- What is required
Using only the records, tally the lines with "Given" in them and state that total by itself.

Screenshot grounding data:
=-=-=
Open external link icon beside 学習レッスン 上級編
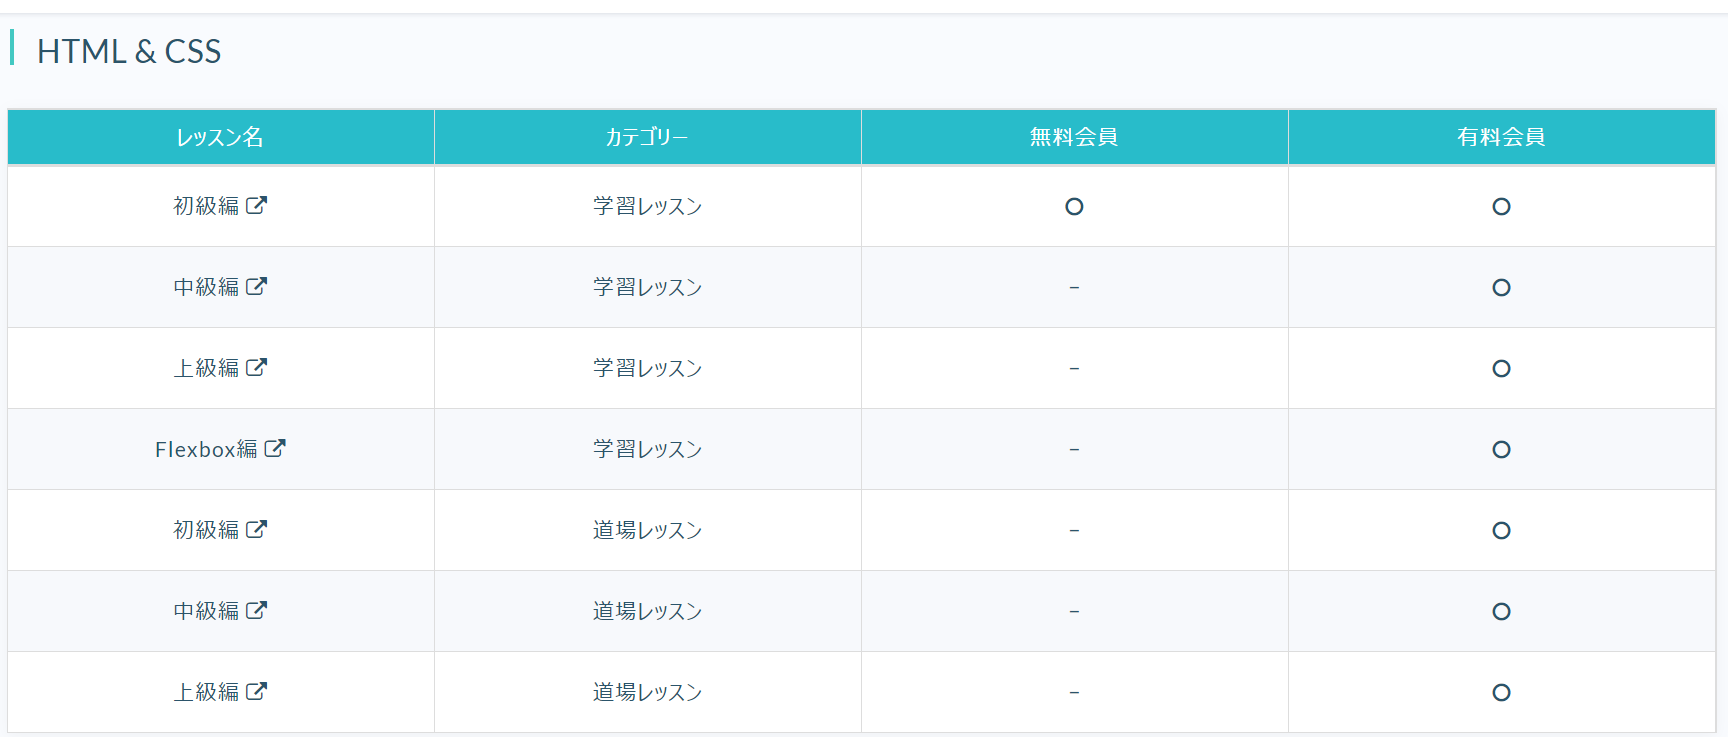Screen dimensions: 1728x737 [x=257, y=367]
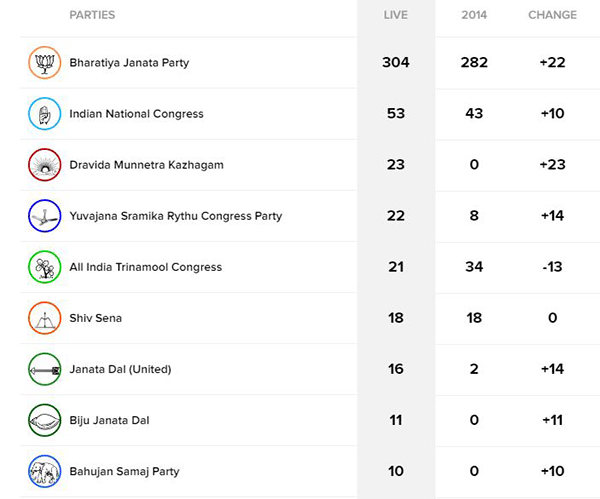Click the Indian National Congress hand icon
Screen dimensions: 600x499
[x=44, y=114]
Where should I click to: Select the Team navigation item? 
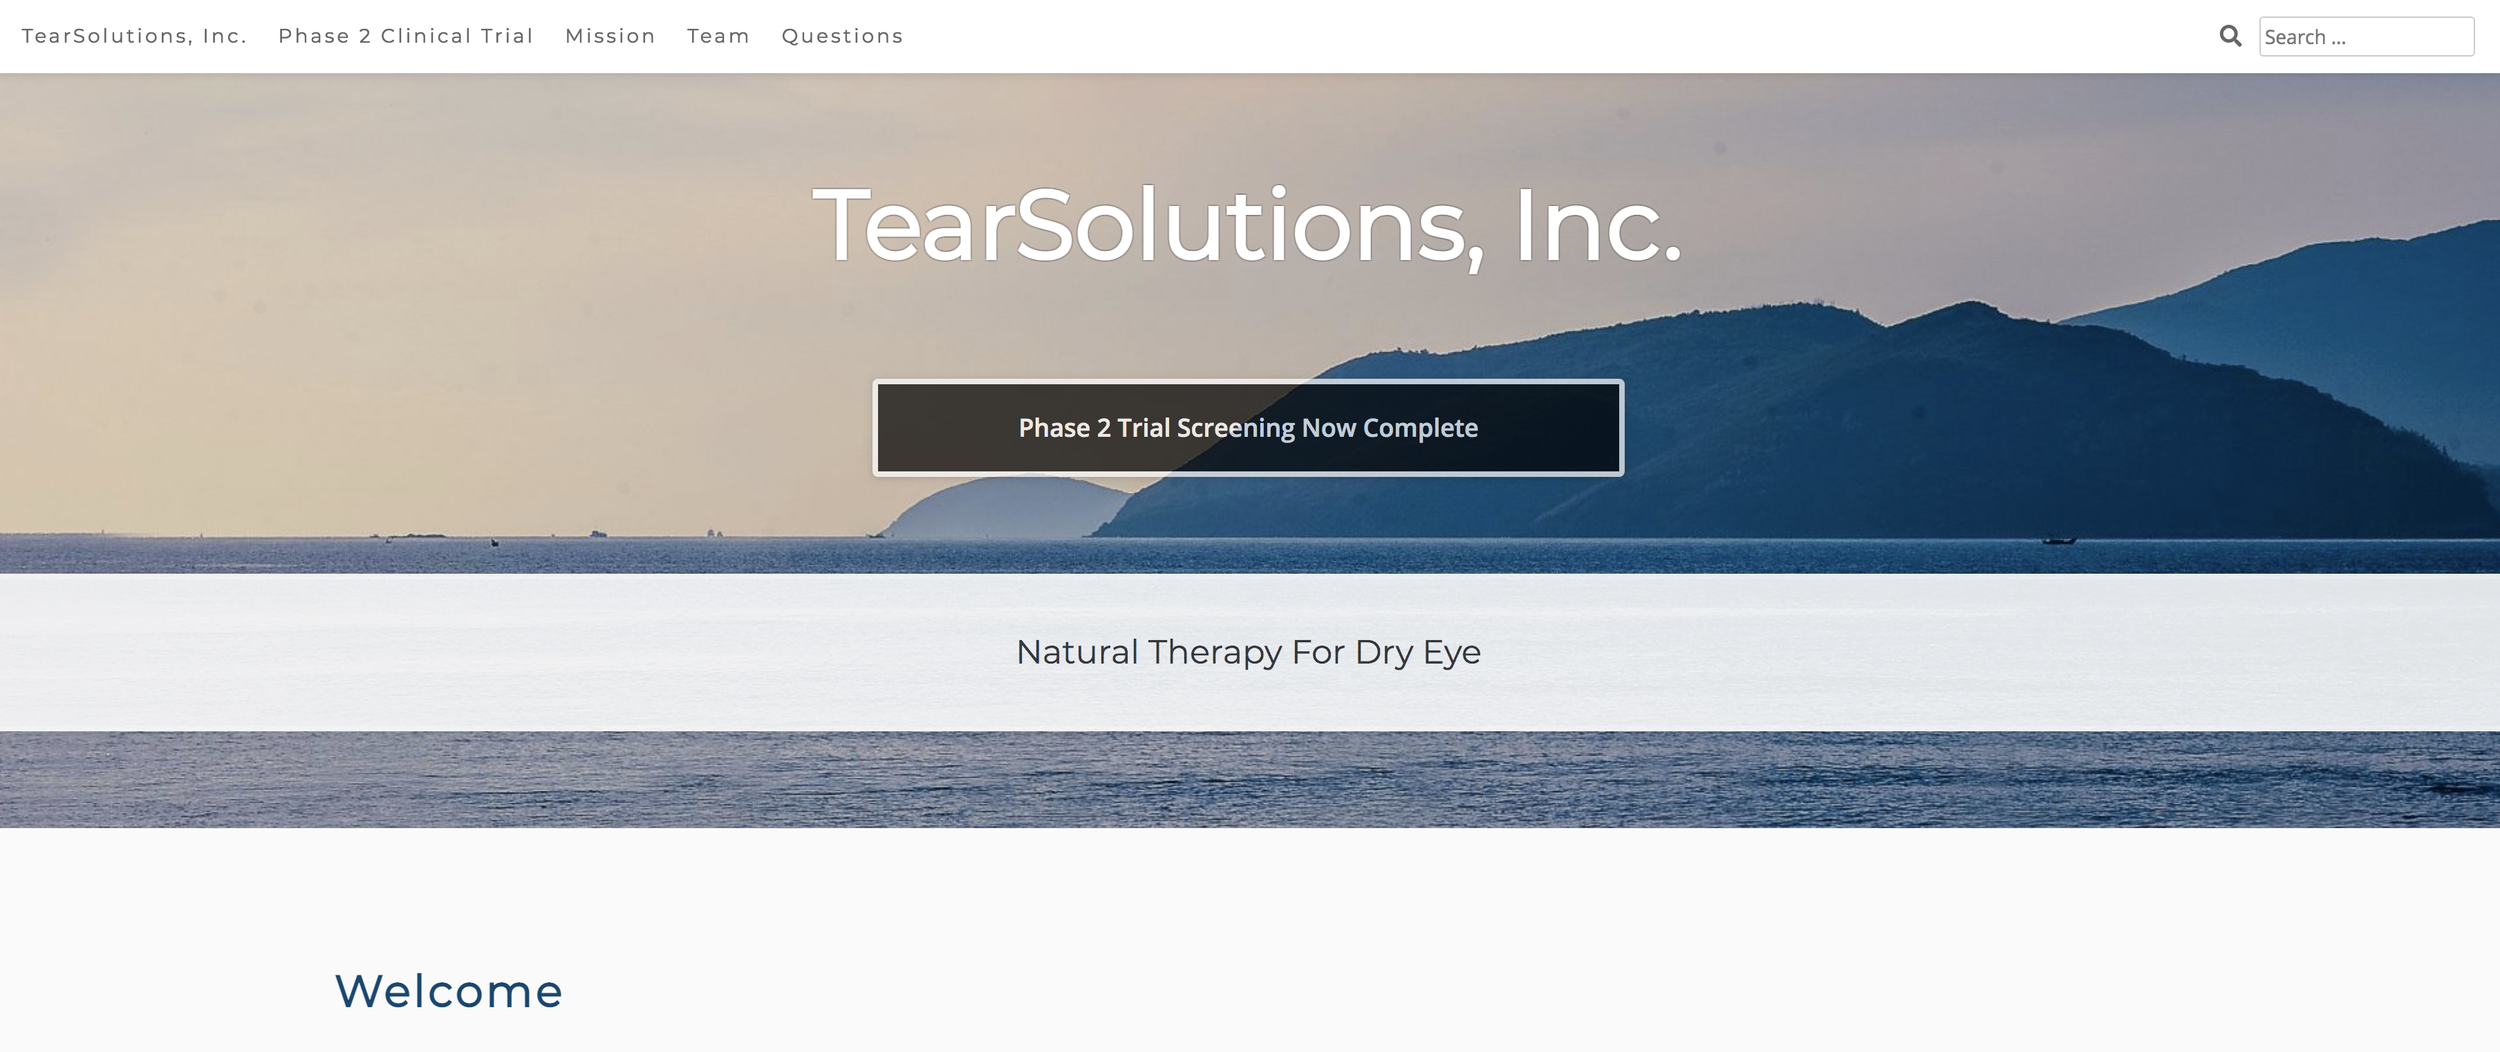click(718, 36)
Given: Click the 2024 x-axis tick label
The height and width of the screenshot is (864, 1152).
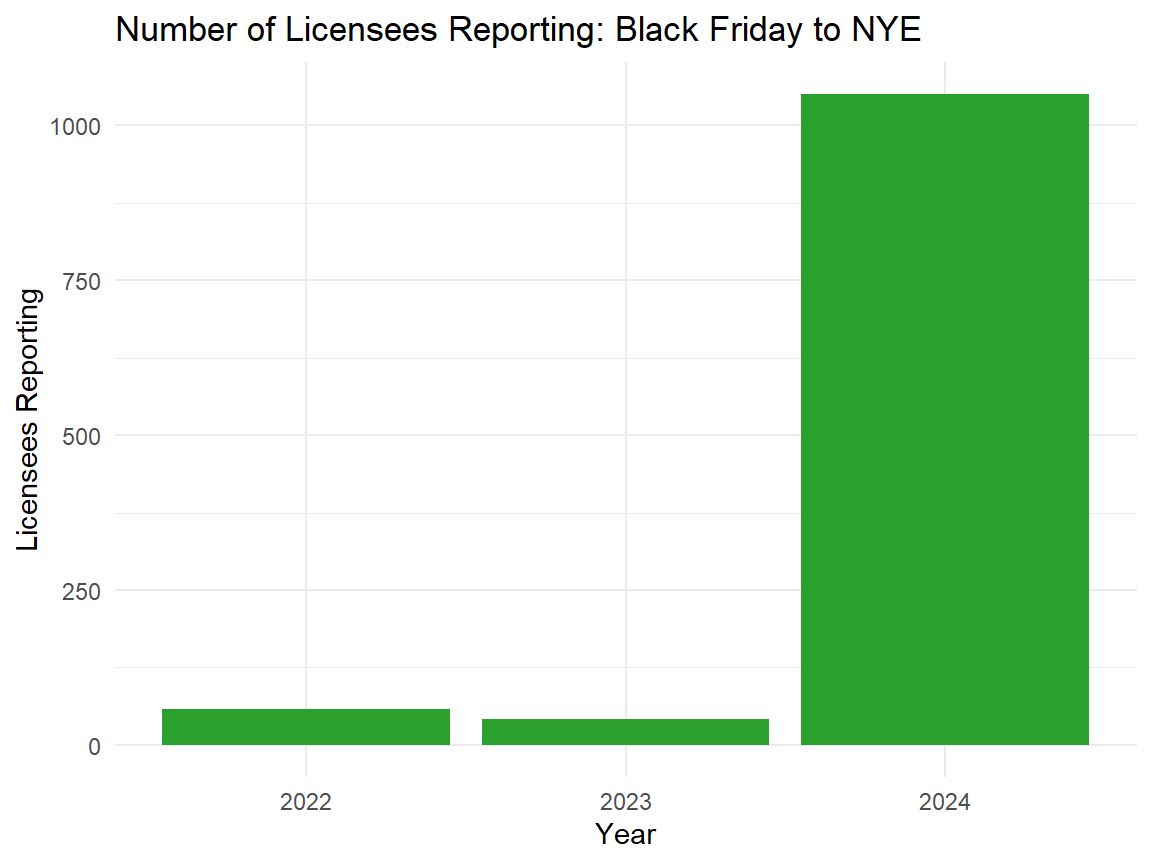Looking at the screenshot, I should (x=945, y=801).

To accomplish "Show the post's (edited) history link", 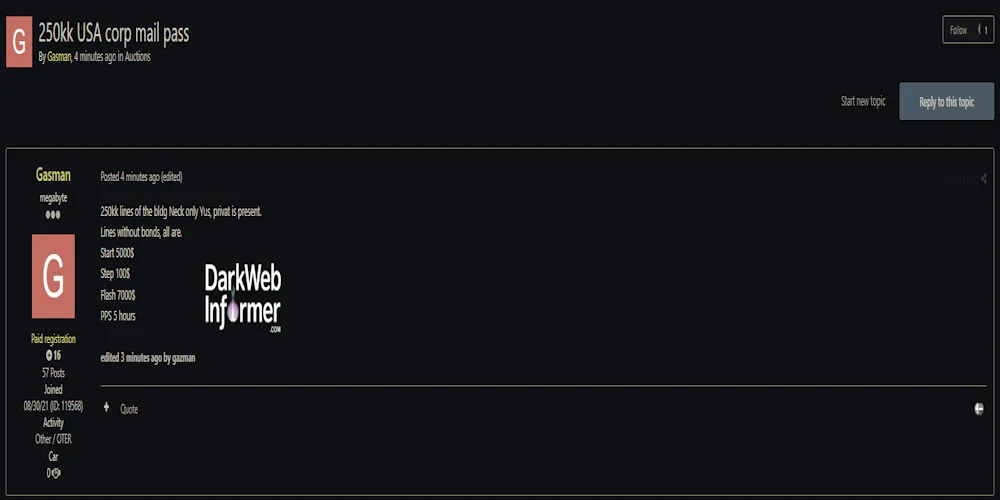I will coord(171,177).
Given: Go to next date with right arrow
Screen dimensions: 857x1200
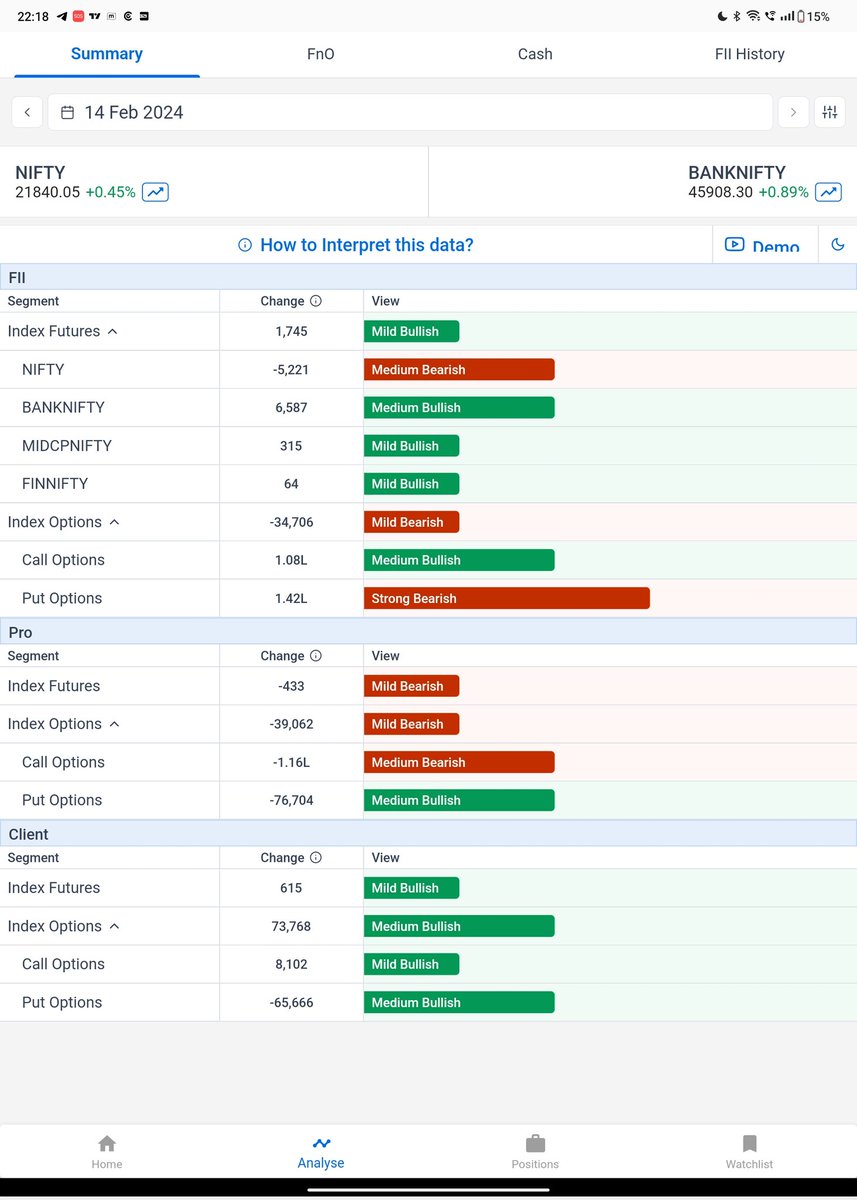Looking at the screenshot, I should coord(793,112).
=-=-=
- Written answer
2